Description of the problem:
An HVM guest is able to manipulate its physical address space such
that tearing down the guest takes an extended period amount of
time searching for shared pages.
This causes the domain 0 VCPU which tears down the domain to be
blocked in the destroy hypercall. This causes that domain 0 VCPU to
become unavailable and may cause the domain 0 kernel to panic.
There is no requirement for memory sharing to be in use.
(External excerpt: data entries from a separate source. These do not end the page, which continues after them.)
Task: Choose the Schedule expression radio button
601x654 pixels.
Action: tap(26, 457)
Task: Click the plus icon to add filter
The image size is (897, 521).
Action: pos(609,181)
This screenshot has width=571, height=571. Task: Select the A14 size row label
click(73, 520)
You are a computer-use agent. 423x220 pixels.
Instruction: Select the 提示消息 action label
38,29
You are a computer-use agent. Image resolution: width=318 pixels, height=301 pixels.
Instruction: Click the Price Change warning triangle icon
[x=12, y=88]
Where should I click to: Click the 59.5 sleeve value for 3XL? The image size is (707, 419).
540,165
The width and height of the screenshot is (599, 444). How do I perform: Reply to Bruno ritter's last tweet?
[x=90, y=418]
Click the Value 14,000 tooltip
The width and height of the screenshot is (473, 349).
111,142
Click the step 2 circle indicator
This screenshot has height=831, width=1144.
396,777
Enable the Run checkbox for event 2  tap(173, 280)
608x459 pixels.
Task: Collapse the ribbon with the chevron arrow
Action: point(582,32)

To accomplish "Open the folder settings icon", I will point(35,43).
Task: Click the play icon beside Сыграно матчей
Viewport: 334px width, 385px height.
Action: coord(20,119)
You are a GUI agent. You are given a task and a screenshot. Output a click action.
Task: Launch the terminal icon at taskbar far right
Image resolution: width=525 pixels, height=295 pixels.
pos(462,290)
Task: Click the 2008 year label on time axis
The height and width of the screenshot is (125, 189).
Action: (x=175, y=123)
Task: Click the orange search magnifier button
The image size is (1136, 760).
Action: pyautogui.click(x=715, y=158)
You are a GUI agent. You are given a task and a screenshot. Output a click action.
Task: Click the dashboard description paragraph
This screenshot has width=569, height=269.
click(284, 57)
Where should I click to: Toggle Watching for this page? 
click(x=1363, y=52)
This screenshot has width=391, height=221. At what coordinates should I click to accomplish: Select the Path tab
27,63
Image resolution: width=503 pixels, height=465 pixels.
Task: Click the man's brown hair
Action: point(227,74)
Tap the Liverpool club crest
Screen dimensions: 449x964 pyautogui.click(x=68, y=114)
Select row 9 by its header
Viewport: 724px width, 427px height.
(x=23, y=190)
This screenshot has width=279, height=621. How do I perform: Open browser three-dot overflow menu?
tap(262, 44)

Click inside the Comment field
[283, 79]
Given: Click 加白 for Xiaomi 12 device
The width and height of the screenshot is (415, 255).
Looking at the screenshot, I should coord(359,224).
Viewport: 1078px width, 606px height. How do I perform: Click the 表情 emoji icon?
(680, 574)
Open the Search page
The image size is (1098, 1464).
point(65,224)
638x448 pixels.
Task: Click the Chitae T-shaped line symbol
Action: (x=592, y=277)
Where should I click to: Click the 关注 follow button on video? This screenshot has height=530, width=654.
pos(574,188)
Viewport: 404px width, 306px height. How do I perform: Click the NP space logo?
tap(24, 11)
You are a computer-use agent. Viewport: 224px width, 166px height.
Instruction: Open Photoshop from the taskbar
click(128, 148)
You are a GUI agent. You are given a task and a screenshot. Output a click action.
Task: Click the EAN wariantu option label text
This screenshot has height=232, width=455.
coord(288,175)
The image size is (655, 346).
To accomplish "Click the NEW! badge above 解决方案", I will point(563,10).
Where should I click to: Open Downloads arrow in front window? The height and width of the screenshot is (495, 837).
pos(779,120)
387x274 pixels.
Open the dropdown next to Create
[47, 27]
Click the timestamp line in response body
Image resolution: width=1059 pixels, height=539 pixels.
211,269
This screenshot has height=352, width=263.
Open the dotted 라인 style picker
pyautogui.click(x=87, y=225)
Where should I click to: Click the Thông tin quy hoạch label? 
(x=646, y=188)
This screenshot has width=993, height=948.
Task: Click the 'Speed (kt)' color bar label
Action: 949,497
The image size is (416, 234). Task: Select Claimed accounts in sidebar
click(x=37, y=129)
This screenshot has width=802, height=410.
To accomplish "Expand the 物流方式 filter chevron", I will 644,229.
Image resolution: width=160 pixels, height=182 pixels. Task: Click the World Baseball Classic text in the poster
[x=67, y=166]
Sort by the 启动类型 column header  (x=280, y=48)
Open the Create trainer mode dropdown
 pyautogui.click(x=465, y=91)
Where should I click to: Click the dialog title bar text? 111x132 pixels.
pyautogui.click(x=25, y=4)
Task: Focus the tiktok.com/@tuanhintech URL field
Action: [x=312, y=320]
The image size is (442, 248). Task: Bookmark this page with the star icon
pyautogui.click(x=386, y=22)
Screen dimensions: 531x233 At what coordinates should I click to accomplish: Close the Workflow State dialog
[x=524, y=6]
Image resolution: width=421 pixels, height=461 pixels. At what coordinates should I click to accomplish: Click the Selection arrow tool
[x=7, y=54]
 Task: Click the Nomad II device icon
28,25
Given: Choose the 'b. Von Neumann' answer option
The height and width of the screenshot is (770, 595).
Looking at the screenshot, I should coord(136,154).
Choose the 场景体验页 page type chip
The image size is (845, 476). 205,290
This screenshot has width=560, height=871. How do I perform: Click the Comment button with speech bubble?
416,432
A privileged user in HVM guest can cause the host to become
unresponsive for a period of time, potentially leading to a DoS. PV
guests are not affected.
This vulnerability affects only Xen 4.0 and 4.1. Xen 3.4 and earlier
and xen-unstable are not vulnerable.
Acknowledgements:
Red Hat would like to thank the Xen for reporting this issue.
Petr, this doesn't seem to affect RHEL. None of the patched code is part of RHEL (we never really backported anything in this area after 5.3/5.4, and those corresponded roughly to Xen 3.2 -> 3.4).
(In reply to comment #2)
> Petr, this doesn't seem to affect RHEL. None of the patched code is part of
> RHEL (we never really backported anything in this area after 5.3/5.4, and
> those corresponded roughly to Xen 3.2 -> 3.4).
You are right, thank you for having a look.
Statement:
Not vulnerable.
The versions of the Linux kernel as shipped with Red Hat Enterprise Linux 5, 6,
and Red Hat Enterprise MRG are not affected.
The versions of the kernel-xen packages as shipped with Red Hat Enterprise Linux 5 are not affected because we did not provide support for memory sharing functionality.